“Smile” is a horror movie that begins when Rose, a therapist working at a hospital, visits a patient who was brought in for having a breakdown in public. The girl had witnessed a professor brutally kill himself four days before, and she claimed that the professor killed himself with a smile. She is completely terrified because she is seeing a monster that wears other people’s faces and smiles. The patient claims that the monster is going to kill her, and then becomes hysterical and crawls away as she says that the monster is there in the room. Rose sees nothing, but when she turns back to the patient she has stood up and is smiling with a shard of glass in her hand. The patient gruesomely kills herself in front of Rose while smiling the entire time.
That night, Rose sees a hallucination of the dead patient smiling in her house. The next day she goes back to the hospital and while checking in on another of her patients, sees him stand up, smile, and repeat that she is going to die. As the next days progress Rose hears strange things and hallucinates people smiling at her. When she gives her nephew a present on his birthday, he opens it to find Rose’s dead cat that had gone missing the previous night, but Rose only remembers wrapping a train toy.
This movie is one of the creepiest and most uncanny things I have ever watched. I didn’t even finish the movie because I watched it alone at night and got so anxious that I googled the ending and decided I didn’t want to see that. The music, sound effects, and visuals were so foreboding and apprehensive.

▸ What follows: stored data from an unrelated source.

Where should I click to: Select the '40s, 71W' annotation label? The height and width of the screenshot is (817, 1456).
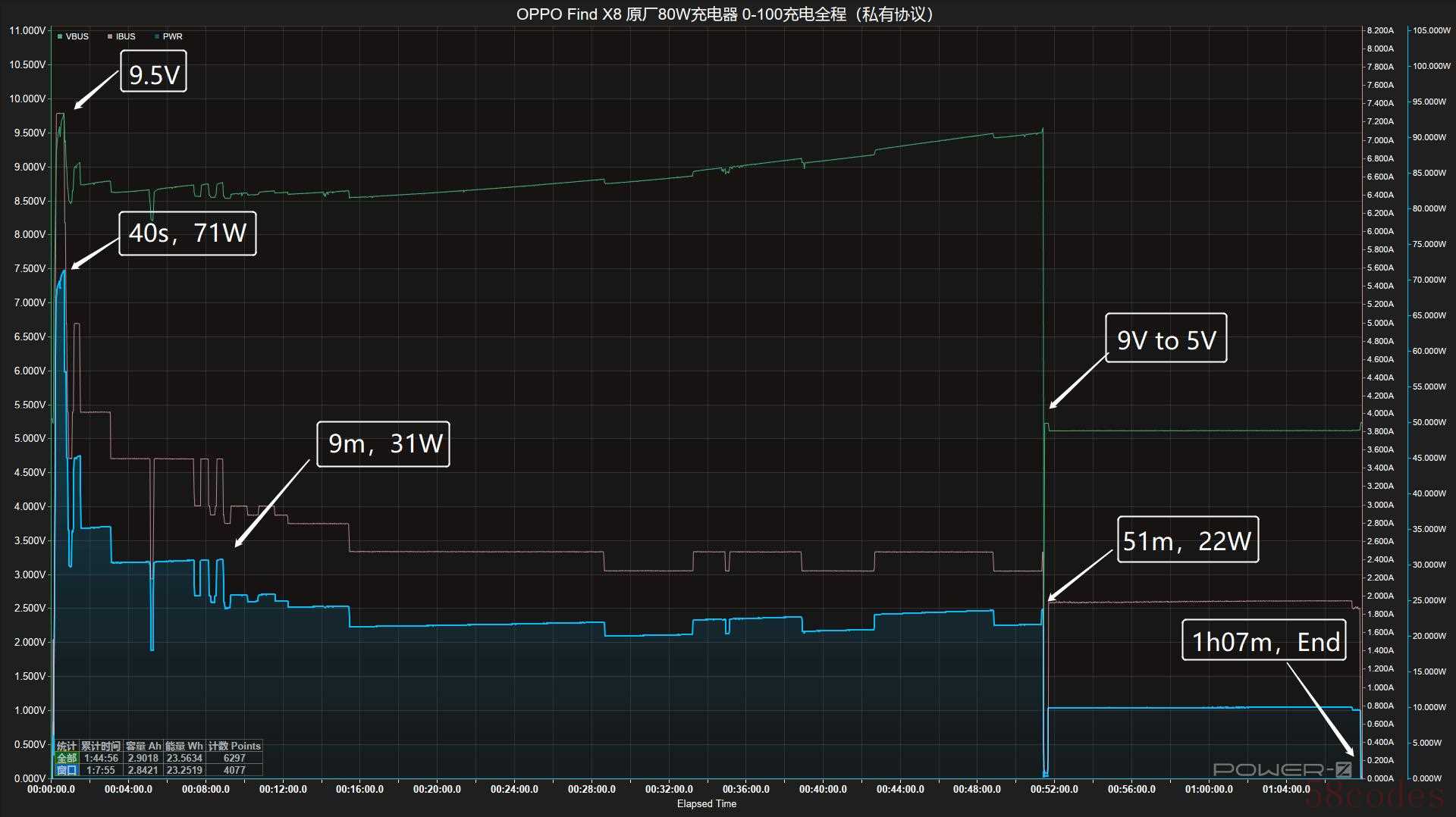187,233
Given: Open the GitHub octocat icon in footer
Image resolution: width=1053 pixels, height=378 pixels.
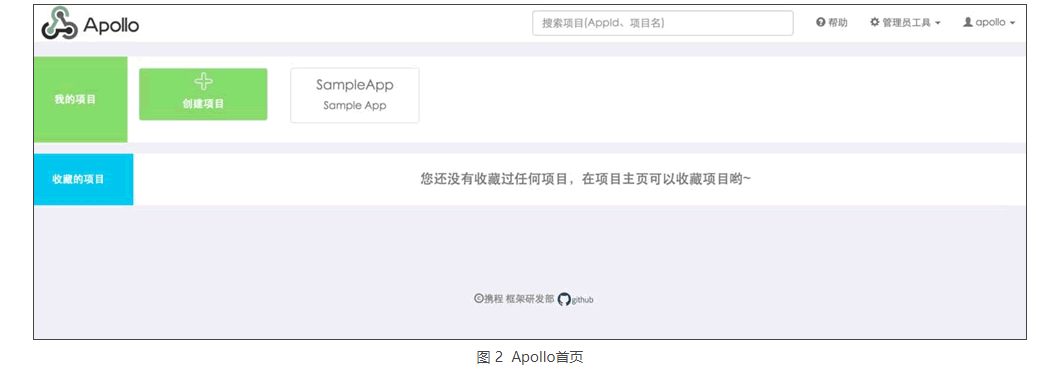Looking at the screenshot, I should click(564, 299).
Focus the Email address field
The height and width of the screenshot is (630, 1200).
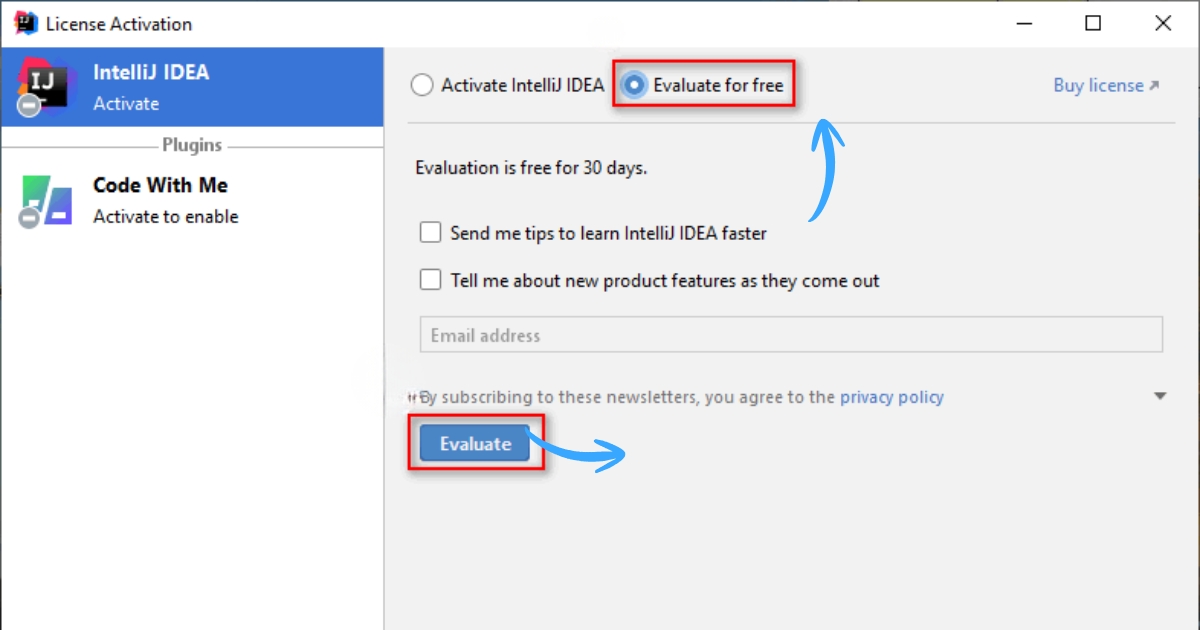(791, 335)
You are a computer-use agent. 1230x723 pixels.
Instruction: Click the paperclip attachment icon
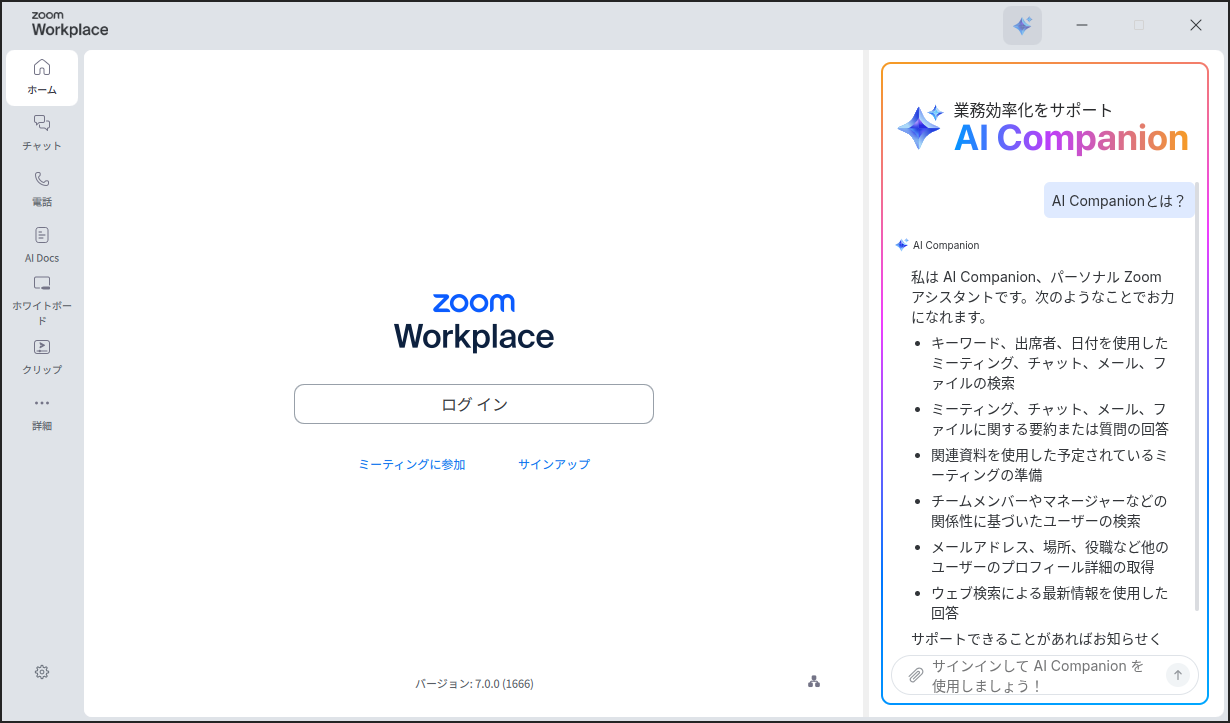coord(915,675)

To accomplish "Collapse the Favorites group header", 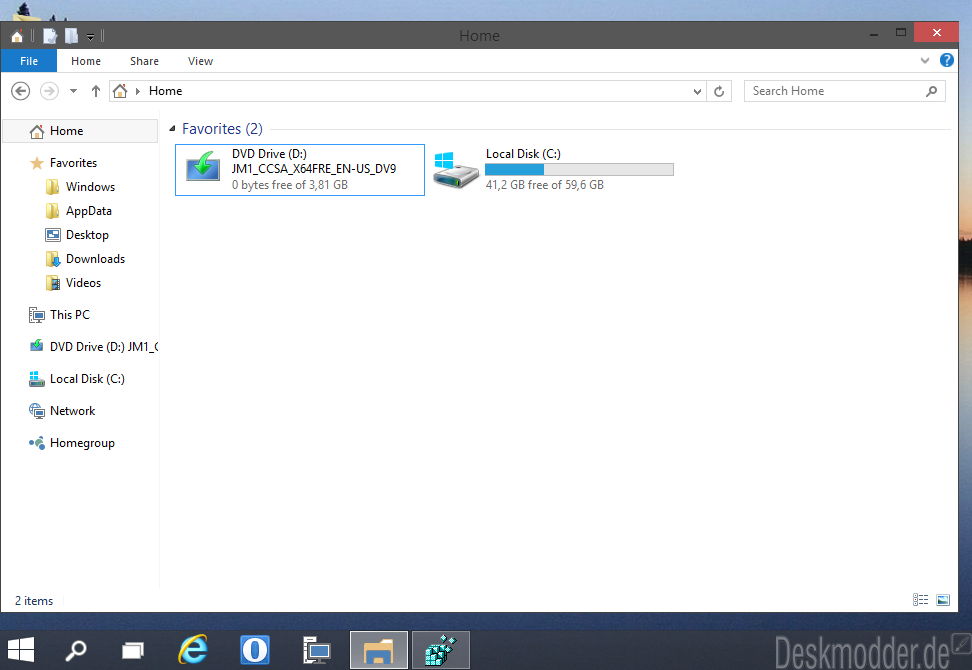I will click(x=173, y=129).
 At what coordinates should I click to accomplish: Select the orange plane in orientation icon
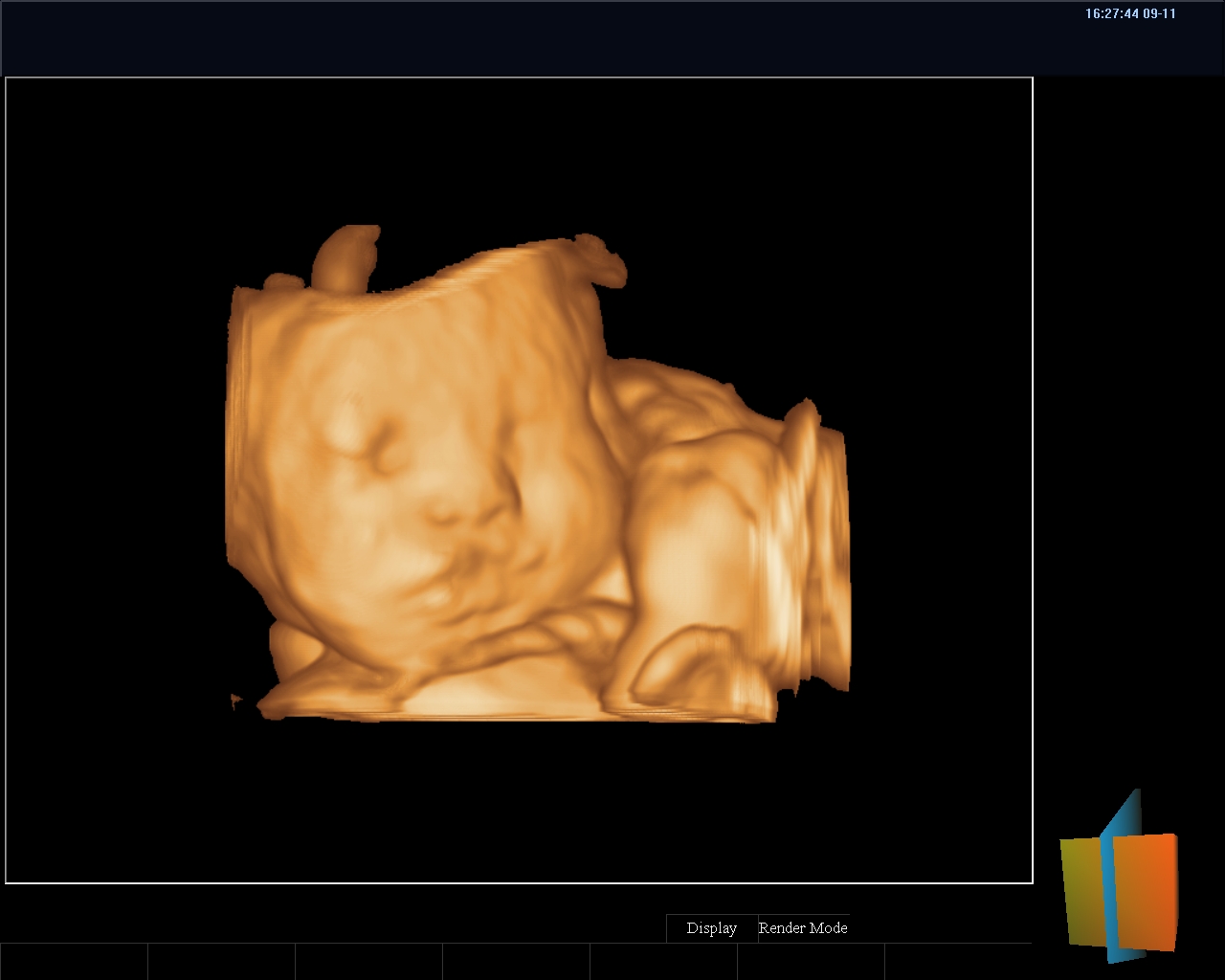coord(1147,890)
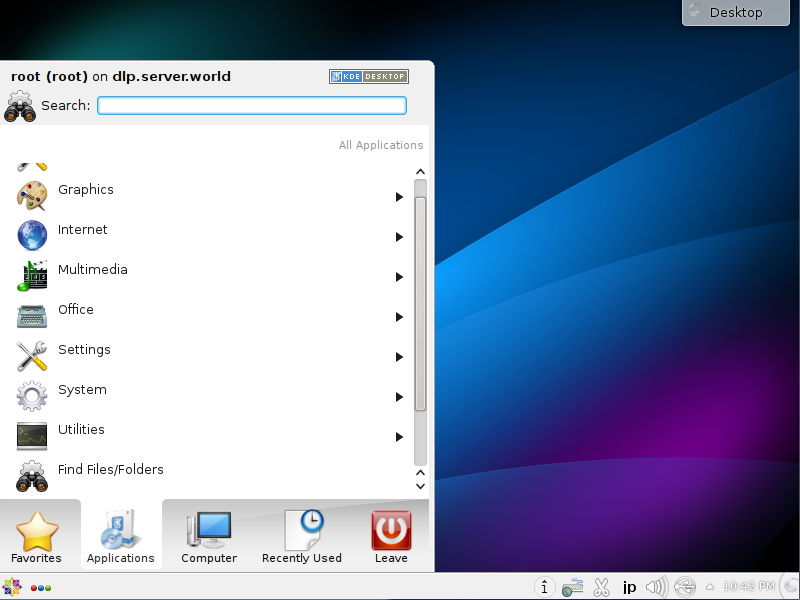Expand the Internet submenu arrow

point(399,237)
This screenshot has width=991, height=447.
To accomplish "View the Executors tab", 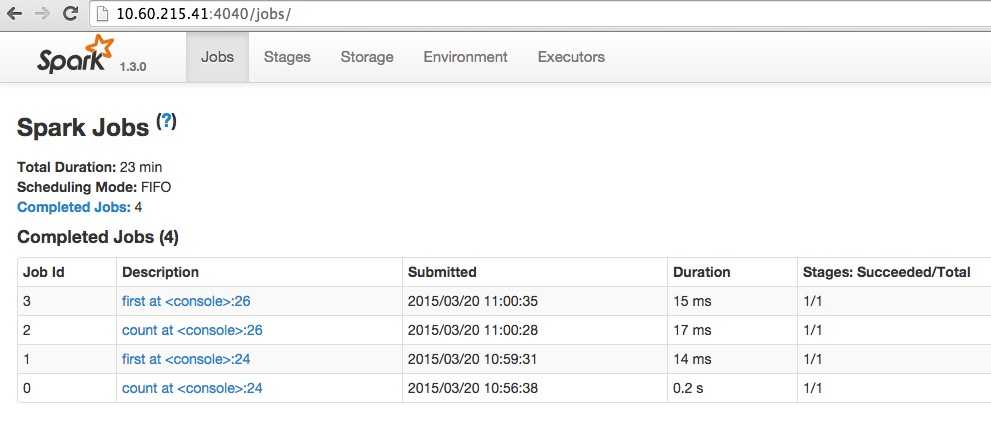I will (x=571, y=57).
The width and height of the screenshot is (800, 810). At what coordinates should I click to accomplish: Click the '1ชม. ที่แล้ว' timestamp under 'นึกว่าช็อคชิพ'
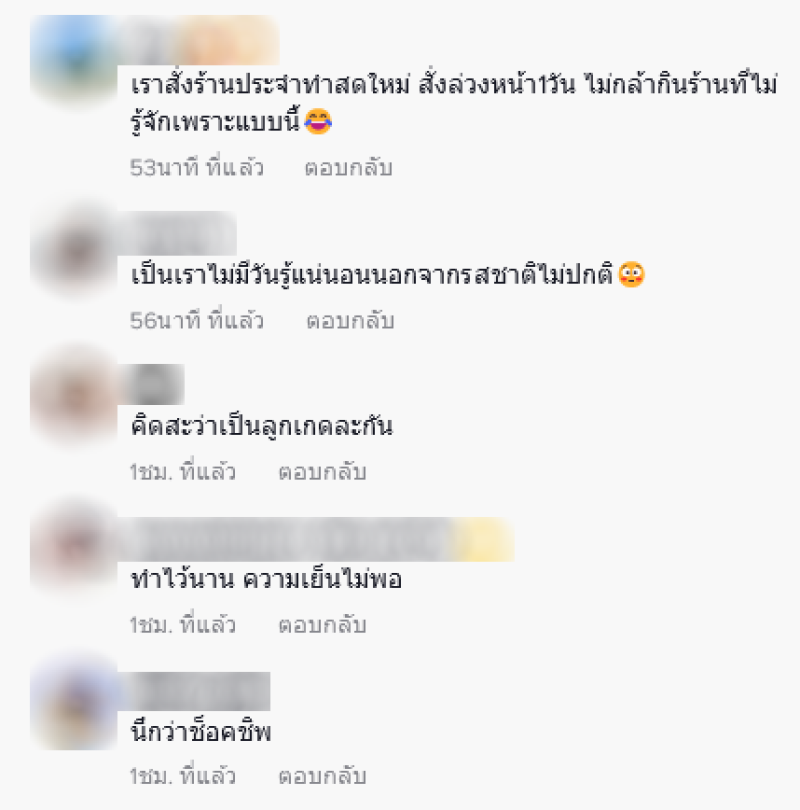pyautogui.click(x=182, y=776)
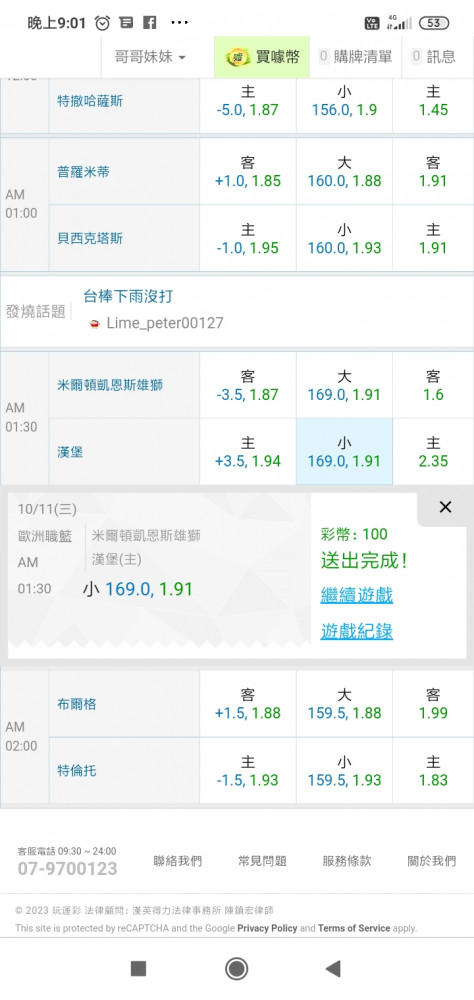
Task: Click the 繼續遊戲 link
Action: click(357, 596)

The smiling creature/monster/demon is a doppelganger because it shapeshifts into people and mimics humans. The smiling effect on human faces is extremely uncanny, because you know there is something wrong and inhuman about it subconsciously. Watching someone kill themselves while widely smiling is also very creepy and unsettling. Maybe it’s so uncanny because a smile, a friendly human expression, is subverted into something threatening. I think Rose also experiences the double consciousness effect because no one believes that the monster is terrorizing her, they believe that she is going insane just like her mother did.